## THE PROBLEM
Rewrite the entries from the line containing "At what (x,y)" through the end of the entries, replacing "pencil-icon" with "brush-icon" and leaving everything else unchanged. Omit the pictures from your answer.

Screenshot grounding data
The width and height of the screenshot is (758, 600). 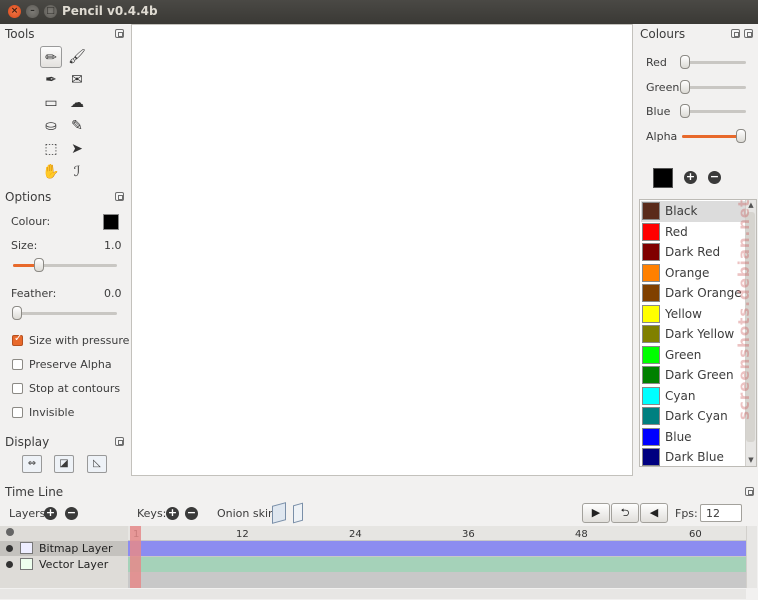 What do you see at coordinates (51, 103) in the screenshot?
I see `eraser-tool-icon: ▭` at bounding box center [51, 103].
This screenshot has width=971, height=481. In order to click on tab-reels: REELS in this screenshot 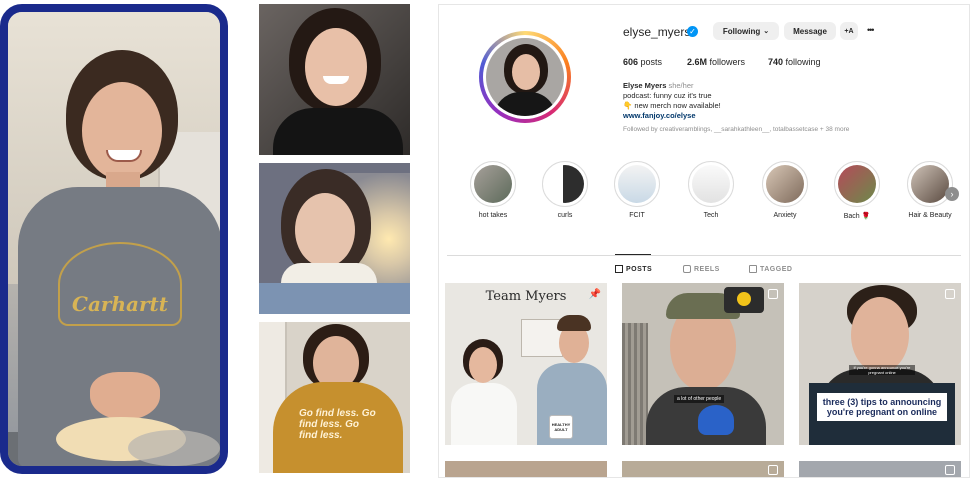, I will do `click(702, 269)`.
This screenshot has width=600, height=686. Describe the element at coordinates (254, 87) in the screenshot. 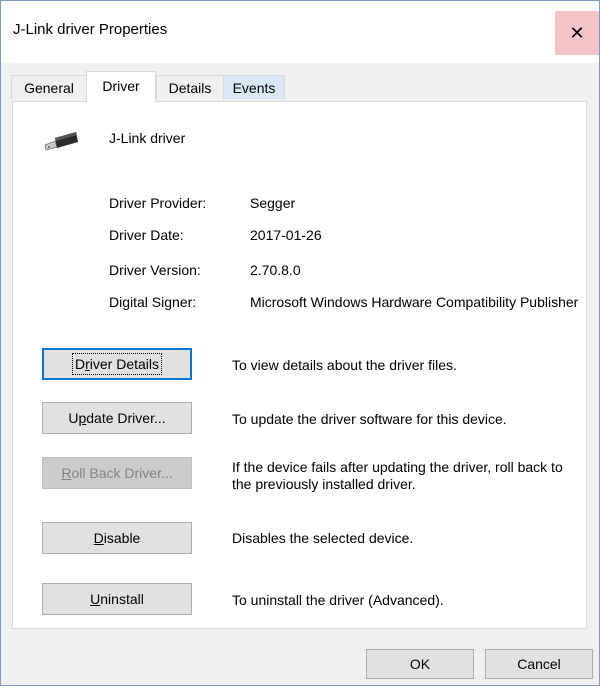

I see `tab-events: Events` at that location.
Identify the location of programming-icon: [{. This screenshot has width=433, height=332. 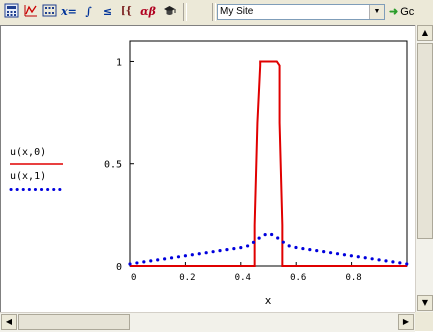
(126, 12).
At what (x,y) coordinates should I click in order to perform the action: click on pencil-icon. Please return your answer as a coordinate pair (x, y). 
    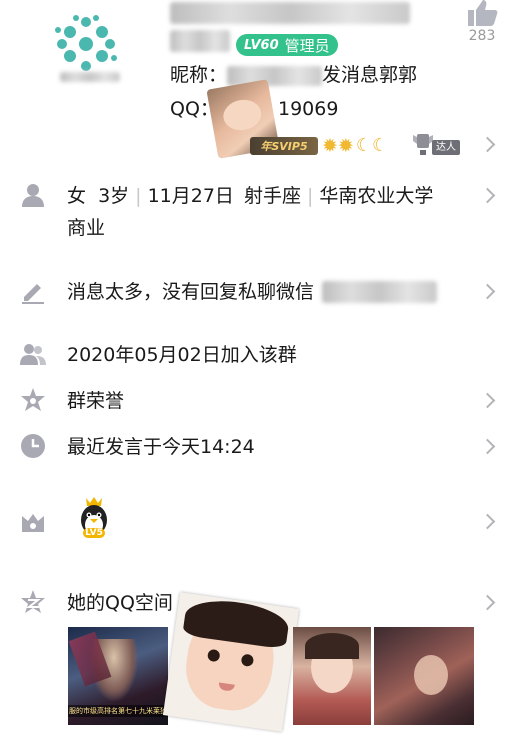
    Looking at the image, I should click on (33, 291).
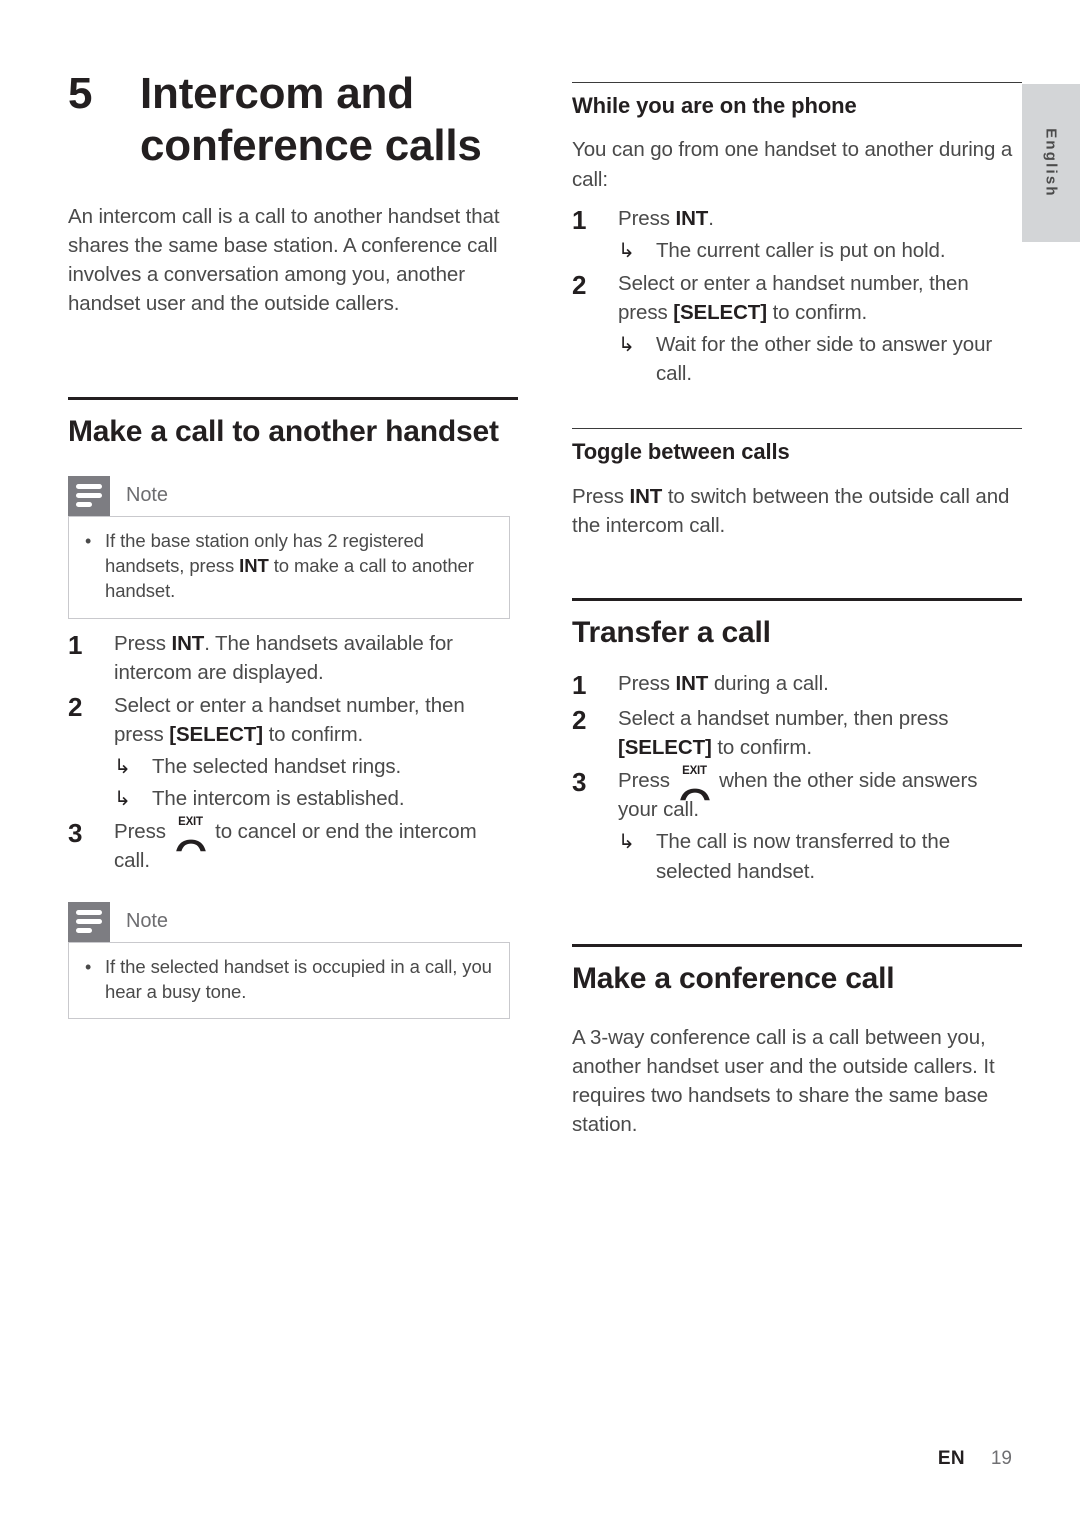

## YOUR SOLUTION
At what (x,y) coordinates should I click in order to perform the action: click on brush-icon. Please return your answer as a coordinate pair (x, y). 
    Looking at the image, I should click on (33, 291).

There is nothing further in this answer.